━━━ Provided records

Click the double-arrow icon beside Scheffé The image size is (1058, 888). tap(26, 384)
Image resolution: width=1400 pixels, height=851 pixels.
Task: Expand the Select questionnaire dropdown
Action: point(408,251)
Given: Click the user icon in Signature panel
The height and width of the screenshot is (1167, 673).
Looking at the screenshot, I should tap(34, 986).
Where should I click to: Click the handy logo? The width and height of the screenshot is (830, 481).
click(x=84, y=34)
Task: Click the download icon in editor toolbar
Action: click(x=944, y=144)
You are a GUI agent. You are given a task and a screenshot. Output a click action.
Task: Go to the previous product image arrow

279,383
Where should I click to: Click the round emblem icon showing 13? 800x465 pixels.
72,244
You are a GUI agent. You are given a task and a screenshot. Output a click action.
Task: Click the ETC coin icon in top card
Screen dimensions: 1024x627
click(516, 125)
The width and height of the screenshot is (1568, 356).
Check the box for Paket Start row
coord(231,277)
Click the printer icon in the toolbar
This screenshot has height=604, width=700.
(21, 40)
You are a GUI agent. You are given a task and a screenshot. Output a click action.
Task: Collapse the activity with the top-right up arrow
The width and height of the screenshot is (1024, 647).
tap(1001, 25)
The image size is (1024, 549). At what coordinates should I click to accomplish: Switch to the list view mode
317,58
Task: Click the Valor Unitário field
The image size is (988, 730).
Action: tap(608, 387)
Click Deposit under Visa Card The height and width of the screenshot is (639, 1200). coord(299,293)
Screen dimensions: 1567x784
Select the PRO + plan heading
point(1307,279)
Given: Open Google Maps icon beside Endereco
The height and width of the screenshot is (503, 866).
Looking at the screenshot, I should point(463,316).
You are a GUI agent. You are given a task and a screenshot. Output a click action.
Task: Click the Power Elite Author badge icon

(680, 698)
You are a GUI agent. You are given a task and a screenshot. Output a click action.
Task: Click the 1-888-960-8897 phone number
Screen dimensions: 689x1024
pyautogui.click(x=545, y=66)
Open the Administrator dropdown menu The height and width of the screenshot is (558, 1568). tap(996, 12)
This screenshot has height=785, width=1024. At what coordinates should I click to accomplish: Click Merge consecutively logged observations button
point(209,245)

━━━━━━

Aim of the task: An exact transcript of all the records is the expected result.

Solution to this problem:
Click the double-arrow icon beside Scheffé The image size is (1058, 888). tap(26, 384)
Image resolution: width=1400 pixels, height=851 pixels.
Task: Expand the Select questionnaire dropdown
Action: point(408,251)
Given: Click the user icon in Signature panel
The height and width of the screenshot is (1167, 673).
Looking at the screenshot, I should tap(34, 986).
Where should I click to: Click the handy logo? The width and height of the screenshot is (830, 481).
click(x=84, y=34)
Task: Click the download icon in editor toolbar
Action: click(x=944, y=144)
You are a GUI agent. You are given a task and a screenshot. Output a click action.
Task: Go to the previous product image arrow

279,383
Where should I click to: Click the round emblem icon showing 13? 800x465 pixels.
72,244
You are a GUI agent. You are given a task and a screenshot. Output a click action.
Task: Click the ETC coin icon in top card
Screen dimensions: 1024x627
click(516, 125)
The width and height of the screenshot is (1568, 356).
Check the box for Paket Start row
coord(231,277)
Click the printer icon in the toolbar
This screenshot has height=604, width=700.
(21, 40)
You are a GUI agent. You are given a task and a screenshot. Output a click action.
Task: Collapse the activity with the top-right up arrow
The width and height of the screenshot is (1024, 647).
tap(1001, 25)
The image size is (1024, 549). At what coordinates should I click to accomplish: Switch to the list view mode
317,58
Task: Click the Valor Unitário field
The image size is (988, 730).
Action: tap(608, 387)
Click Deposit under Visa Card The height and width of the screenshot is (639, 1200). coord(299,293)
Screen dimensions: 1567x784
Select the PRO + plan heading
point(1307,279)
Given: Open Google Maps icon beside Endereco
The height and width of the screenshot is (503, 866).
Looking at the screenshot, I should point(463,316).
You are a GUI agent. You are given a task and a screenshot. Output a click action.
Task: Click the Power Elite Author badge icon

(680, 698)
You are a GUI agent. You are given a task and a screenshot. Output a click action.
Task: Click the 1-888-960-8897 phone number
Screen dimensions: 689x1024
pyautogui.click(x=545, y=66)
Open the Administrator dropdown menu The height and width of the screenshot is (558, 1568). tap(996, 12)
This screenshot has height=785, width=1024. At what coordinates should I click to accomplish: Click Merge consecutively logged observations button
point(209,245)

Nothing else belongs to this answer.